* **Stated task 1**
Quote the records from the line containing "Click the pg-meta-2 instance link" through the line containing "Action: tap(33, 7)", including both of those lines, and leave every other line out.

* **Passage**
____
The effect of s. 77 (1)(a) is to continue in force the
Bombay Sales Tax Act of 1953 as well as the Bombay Sales Tax
Act of 1946 to the extent to which they were in force when
this Act of 1959 came into force for the purposes mentioned
in that clause. These purposes included levy, assessment,
reassessment and collection of sales-tax, so that the
proceedings against the appellant, which had been initiated
under the Act of 1946, continued to be governed by the
provisions of that Act. Section 7 of the Bombay General
Clauses Act 1 of 1904, which was made applicable ‘by s.
77(3) to the repeal of the Act of 1953, includes the
following provisions : –

” Where this Act, or any Bombay Act, or Maha-
rashtra Act, made after the commencement of
this Act, repeals any enactment hitherto made
or hereafter to be made, then, unless a
different intention appears, the repeal shall
not-

(c) affect any right, privilege, obligation
or liability acquired, accrued or incurred
under any enactment so repealed; or

(e) affect any investigation, legal
proceeding or remedy in respect of any such
right, privilege, obligation, liability,
penalty, forfeiture or punishment as
aforesaid, and any such investigation, legal
proceeding or remedy may be instituted,
continued or enforced, and any such penalty,
forfeiture or punishment may be imposed, as if
the repealing Act had not been passed.”
____
* **Stated task 2**
According to the passage, which purposes were included in s. 77(1)(a)?
____
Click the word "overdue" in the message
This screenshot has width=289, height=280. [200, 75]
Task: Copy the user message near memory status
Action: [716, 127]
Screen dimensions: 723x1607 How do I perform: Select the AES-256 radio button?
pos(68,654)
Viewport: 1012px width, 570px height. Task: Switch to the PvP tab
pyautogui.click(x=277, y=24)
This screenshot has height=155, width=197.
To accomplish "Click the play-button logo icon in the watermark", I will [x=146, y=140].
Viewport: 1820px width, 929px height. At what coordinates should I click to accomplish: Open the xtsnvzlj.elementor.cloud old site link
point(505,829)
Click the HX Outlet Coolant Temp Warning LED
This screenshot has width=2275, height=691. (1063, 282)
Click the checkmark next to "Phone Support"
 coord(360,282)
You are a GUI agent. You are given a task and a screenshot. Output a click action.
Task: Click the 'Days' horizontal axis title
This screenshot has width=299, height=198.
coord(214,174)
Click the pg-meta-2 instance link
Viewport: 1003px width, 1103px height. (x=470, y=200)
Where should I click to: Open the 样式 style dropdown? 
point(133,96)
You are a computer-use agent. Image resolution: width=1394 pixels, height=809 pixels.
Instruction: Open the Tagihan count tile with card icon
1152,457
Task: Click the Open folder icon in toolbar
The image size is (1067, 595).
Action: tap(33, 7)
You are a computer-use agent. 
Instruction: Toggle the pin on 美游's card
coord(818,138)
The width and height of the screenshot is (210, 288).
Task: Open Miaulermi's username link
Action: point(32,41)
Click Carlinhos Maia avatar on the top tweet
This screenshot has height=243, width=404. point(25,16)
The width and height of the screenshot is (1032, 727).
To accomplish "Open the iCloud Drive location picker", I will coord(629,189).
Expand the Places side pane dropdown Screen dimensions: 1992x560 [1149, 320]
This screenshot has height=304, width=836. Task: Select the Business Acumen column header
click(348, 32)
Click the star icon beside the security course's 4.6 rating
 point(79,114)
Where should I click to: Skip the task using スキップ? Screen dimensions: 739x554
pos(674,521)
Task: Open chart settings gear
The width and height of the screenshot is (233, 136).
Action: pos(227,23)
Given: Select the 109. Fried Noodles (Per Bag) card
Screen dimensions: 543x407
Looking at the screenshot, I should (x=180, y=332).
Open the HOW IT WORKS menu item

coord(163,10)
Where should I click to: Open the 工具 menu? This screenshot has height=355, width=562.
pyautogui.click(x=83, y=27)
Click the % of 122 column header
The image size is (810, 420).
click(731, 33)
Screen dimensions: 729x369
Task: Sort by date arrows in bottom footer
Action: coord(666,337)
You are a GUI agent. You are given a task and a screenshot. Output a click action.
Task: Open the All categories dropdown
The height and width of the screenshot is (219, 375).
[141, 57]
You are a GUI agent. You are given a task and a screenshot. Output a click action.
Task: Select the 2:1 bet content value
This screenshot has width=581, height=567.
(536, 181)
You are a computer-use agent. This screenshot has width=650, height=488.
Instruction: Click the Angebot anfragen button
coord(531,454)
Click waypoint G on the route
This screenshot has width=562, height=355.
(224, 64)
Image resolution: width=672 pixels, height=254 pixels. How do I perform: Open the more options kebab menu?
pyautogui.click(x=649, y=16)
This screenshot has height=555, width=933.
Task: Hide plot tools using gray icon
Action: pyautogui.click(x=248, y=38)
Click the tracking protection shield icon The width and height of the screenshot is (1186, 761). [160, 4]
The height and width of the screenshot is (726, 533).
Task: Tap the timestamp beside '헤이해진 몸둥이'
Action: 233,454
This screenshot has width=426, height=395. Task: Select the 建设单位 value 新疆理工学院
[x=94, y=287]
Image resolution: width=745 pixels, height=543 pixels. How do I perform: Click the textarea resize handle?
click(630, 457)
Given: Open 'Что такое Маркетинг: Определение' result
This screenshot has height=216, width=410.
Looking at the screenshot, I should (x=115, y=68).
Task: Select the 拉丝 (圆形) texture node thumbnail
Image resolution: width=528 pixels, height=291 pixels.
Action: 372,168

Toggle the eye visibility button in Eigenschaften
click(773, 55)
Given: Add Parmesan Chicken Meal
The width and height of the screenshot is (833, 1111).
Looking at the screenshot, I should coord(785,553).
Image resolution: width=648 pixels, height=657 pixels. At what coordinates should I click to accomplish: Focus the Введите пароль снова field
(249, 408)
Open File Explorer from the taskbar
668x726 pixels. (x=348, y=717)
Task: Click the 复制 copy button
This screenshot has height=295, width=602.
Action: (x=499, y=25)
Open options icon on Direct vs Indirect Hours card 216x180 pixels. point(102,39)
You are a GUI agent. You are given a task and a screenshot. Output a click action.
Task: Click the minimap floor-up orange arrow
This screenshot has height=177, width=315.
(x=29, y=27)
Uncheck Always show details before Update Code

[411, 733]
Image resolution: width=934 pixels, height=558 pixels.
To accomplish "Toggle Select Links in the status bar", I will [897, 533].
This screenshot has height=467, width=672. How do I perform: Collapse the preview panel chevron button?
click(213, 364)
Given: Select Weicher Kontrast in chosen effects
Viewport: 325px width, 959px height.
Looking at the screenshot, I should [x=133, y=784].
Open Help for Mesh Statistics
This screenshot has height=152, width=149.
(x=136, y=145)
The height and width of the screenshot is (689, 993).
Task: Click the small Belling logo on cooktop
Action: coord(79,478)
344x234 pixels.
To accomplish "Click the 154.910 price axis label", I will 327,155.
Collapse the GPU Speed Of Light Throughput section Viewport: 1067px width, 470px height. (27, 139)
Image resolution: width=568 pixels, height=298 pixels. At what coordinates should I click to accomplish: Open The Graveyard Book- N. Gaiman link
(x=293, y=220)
____
* **Exercise output 1**
Click the pg-meta-2 instance link
Viewport: 1003px width, 1103px height. (x=470, y=200)
Where should I click to: Open the 样式 style dropdown? 
point(133,96)
You are a computer-use agent. Image resolution: width=1394 pixels, height=809 pixels.
Instruction: Open the Tagihan count tile with card icon
1152,457
Task: Click the Open folder icon in toolbar
The image size is (1067, 595).
Action: tap(33, 7)

* **Exercise output 2**
Levy, assessment, reassessment and collection of sales-tax.